-- start --

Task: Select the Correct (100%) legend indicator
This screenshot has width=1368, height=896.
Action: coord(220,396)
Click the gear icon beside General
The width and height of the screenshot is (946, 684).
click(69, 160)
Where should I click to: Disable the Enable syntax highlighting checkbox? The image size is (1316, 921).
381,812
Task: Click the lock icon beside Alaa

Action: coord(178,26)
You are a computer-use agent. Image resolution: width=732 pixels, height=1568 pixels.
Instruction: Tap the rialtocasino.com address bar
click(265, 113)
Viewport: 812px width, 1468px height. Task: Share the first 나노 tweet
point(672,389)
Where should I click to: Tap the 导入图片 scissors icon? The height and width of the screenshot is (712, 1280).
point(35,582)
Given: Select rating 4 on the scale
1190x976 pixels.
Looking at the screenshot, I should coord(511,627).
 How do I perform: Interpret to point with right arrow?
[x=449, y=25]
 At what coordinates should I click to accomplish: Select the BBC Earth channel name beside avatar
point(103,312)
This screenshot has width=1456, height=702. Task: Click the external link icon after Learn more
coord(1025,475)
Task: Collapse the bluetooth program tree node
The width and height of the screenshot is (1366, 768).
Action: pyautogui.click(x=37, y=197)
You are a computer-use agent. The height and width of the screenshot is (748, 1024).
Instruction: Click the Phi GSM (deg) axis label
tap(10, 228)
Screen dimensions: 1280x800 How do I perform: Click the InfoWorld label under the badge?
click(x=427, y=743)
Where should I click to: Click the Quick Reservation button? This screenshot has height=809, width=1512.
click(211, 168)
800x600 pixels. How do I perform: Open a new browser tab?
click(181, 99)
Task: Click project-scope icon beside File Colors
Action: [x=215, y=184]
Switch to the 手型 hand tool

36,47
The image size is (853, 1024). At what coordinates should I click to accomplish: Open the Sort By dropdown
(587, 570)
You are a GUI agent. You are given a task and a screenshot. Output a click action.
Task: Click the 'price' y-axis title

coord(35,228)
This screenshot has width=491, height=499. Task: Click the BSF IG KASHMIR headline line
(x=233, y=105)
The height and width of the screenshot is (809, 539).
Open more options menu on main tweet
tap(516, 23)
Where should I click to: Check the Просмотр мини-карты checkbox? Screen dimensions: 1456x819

-- end --

> SET PROBLEM:
Please copy out the listing above with every "checkbox" substituted by "tick box" and nothing else changed.

> WRITTEN SOLUTION:
Task: Select the Correct (100%) legend indicator
This screenshot has width=1368, height=896.
Action: coord(220,396)
Click the gear icon beside General
The width and height of the screenshot is (946, 684).
click(69, 160)
Where should I click to: Disable the Enable syntax highlighting tick box? The image size is (1316, 921).
381,812
Task: Click the lock icon beside Alaa

Action: coord(178,26)
You are a computer-use agent. Image resolution: width=732 pixels, height=1568 pixels.
Instruction: Tap the rialtocasino.com address bar
click(265, 113)
Viewport: 812px width, 1468px height. Task: Share the first 나노 tweet
point(672,389)
Where should I click to: Tap the 导入图片 scissors icon? The height and width of the screenshot is (712, 1280).
point(35,582)
Given: Select rating 4 on the scale
1190x976 pixels.
Looking at the screenshot, I should coord(511,627).
 How do I perform: Interpret to point with right arrow?
[x=449, y=25]
 At what coordinates should I click to accomplish: Select the BBC Earth channel name beside avatar
point(103,312)
This screenshot has width=1456, height=702. Task: Click the external link icon after Learn more
coord(1025,475)
Task: Collapse the bluetooth program tree node
The width and height of the screenshot is (1366, 768).
Action: pyautogui.click(x=37, y=197)
You are a computer-use agent. The height and width of the screenshot is (748, 1024).
Instruction: Click the Phi GSM (deg) axis label
tap(10, 228)
Screen dimensions: 1280x800 How do I perform: Click the InfoWorld label under the badge?
click(x=427, y=743)
Where should I click to: Click the Quick Reservation button? This screenshot has height=809, width=1512.
click(211, 168)
800x600 pixels. How do I perform: Open a new browser tab?
click(181, 99)
Task: Click project-scope icon beside File Colors
Action: [x=215, y=184]
Switch to the 手型 hand tool

36,47
The image size is (853, 1024). At what coordinates should I click to accomplish: Open the Sort By dropdown
(587, 570)
You are a GUI agent. You are given a task and a screenshot. Output a click action.
Task: Click the 'price' y-axis title

coord(35,228)
This screenshot has width=491, height=499. Task: Click the BSF IG KASHMIR headline line
(x=233, y=105)
The height and width of the screenshot is (809, 539).
Open more options menu on main tweet
tap(516, 23)
Where should I click to: Check the Просмотр мини-карты tick box? Screen dimensions: 1456x819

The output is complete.